Personal information
- Full name: Klaus Nielsen
- Born: 8 January 1980 (age 45) Køge, Denmark
- Height: 1.76 m (5 ft 9+1⁄2 in)
- Weight: 66 kg (146 lb)

Team information
- Current team: Team ALB-Gold Mountainbike
- Discipline: Mountain biking
- Role: Rider
- Rider type: Cross-country

Professional team
- 2006–: Team ALB-Gold Mountainbike

= Klaus Nielsen =

Danish cyclist

Klaus Nielsen (born 8 January 1980 in Køge) is a Danish professional mountain biker. He has won four Danish national championship titles in both men's cross-country and marathon races, and also represented his nation Denmark, as a 28-year-old senior, at the 2008 Summer Olympics. Nielsen currently trains and races professionally for Germany's Team ALB-Gold Mountain Bike Team.

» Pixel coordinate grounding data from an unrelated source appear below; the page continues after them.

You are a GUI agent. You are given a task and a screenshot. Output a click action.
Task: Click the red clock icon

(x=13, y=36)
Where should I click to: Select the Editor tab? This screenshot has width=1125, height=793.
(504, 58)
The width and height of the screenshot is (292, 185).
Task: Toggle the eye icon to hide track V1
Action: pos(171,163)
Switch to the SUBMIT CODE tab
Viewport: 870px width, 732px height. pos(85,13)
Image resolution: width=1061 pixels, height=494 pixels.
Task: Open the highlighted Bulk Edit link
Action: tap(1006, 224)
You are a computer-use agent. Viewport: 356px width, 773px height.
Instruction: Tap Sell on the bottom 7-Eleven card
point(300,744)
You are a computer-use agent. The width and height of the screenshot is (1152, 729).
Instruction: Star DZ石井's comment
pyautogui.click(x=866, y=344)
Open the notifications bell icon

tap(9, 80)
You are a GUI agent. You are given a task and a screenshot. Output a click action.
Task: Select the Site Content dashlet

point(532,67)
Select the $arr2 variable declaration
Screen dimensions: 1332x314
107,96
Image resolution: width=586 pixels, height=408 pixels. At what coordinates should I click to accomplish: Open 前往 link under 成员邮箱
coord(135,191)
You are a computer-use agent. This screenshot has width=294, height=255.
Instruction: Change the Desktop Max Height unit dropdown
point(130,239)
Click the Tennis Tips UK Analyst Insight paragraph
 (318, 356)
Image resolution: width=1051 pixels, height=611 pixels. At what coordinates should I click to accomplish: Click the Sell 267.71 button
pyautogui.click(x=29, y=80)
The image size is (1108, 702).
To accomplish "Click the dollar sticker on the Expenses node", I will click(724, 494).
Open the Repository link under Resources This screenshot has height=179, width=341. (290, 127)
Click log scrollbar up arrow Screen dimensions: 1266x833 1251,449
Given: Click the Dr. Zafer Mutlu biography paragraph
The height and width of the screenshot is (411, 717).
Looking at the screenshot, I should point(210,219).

Nielsen qualified for the Danish squad, along with his teammate Jakob Fuglsang, in the men's cross-country race at the 2008 Summer Olympics in Beijing by receiving one of the nation's two available berths for his team from the Union Cycliste Internationale (UCI), based on his top-ten performance at the World Cup series and Mountain Biking World Series. With one lap to go, Nielsen struggled to keep his form throughout a 4.8-km sturdy, treacherous cross-country course, and instead pulled off directly from the race by taking the thirty-first spot.